EXERCISE DESCRIPTION:
Look through the entries below and show every line containing the word "screenshot".

SOURCE DATA:
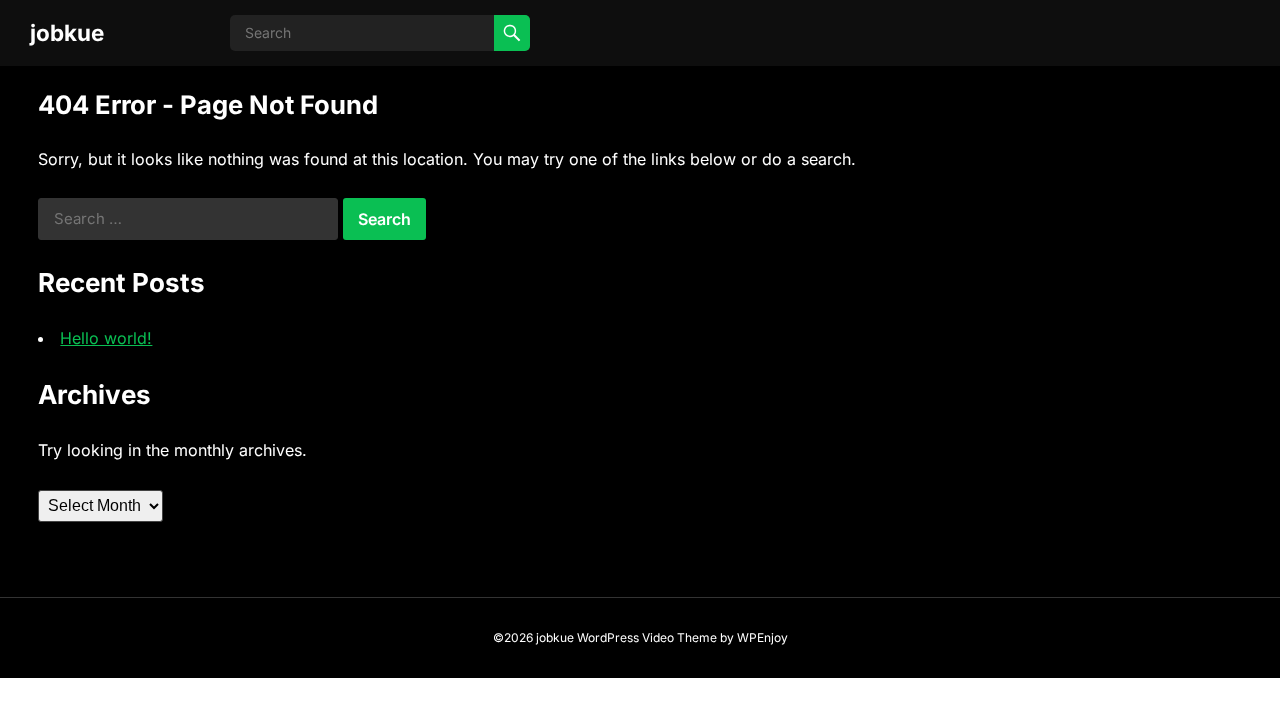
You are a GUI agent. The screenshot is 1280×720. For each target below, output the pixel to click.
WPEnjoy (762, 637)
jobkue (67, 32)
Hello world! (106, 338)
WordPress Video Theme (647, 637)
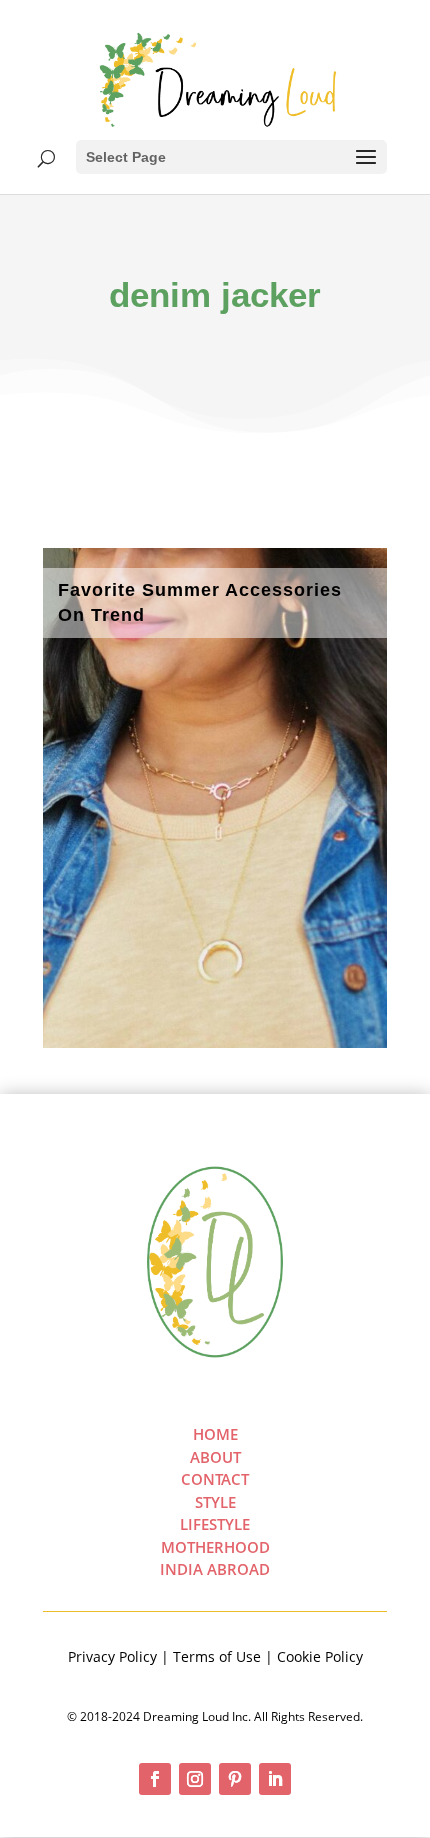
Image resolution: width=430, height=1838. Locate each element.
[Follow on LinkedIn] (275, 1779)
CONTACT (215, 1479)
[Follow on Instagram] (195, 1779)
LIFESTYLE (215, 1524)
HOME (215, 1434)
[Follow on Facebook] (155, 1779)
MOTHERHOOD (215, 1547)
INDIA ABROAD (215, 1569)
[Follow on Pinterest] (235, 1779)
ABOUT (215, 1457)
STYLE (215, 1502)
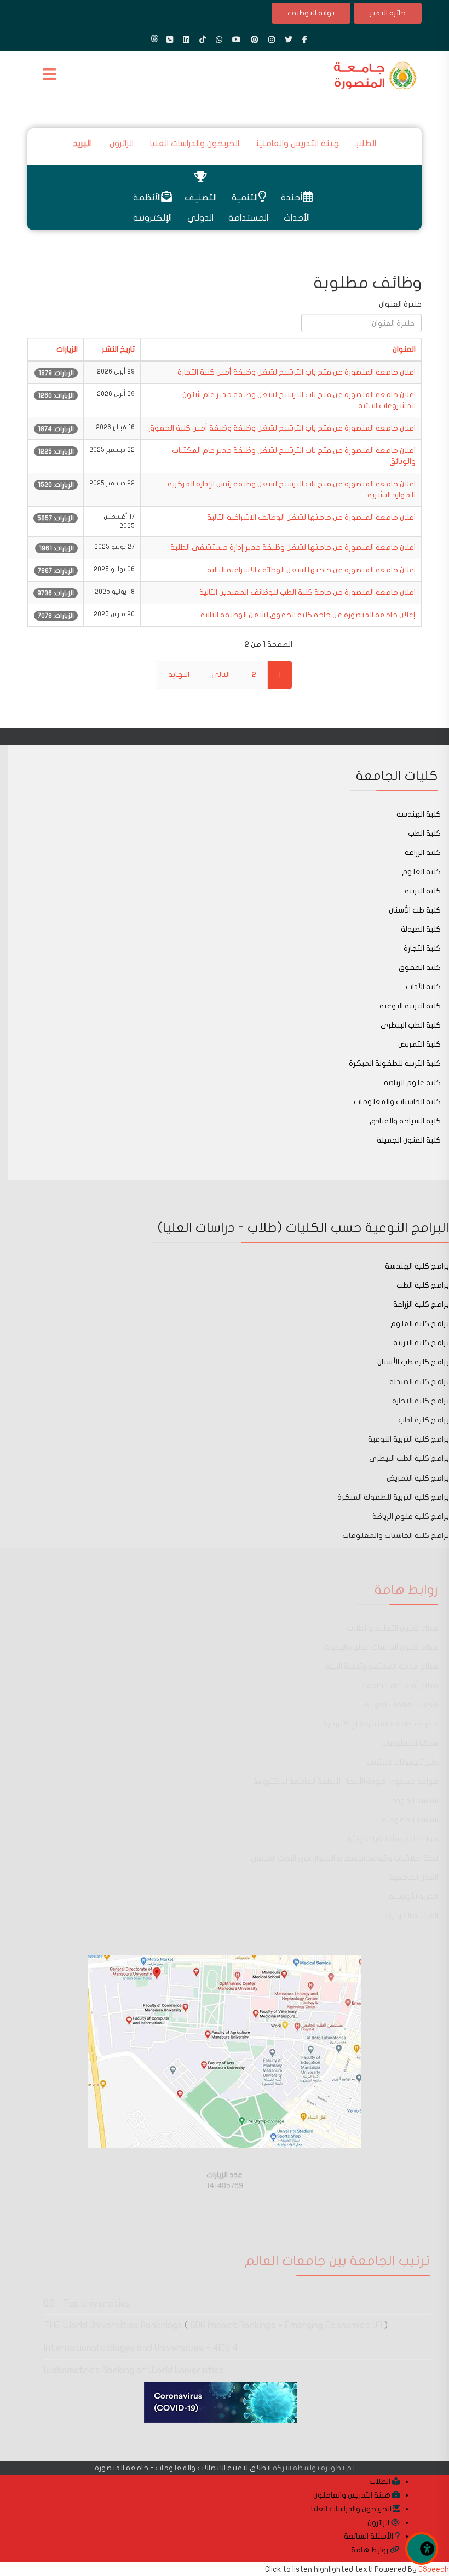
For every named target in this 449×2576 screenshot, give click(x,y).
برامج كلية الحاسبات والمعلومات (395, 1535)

RESPONSE:
You are a GUI agent. The screenshot is 1280×720. For each target below, output the pixel to click.
For every named target in this 449×2576 screenshot, give click(x,y).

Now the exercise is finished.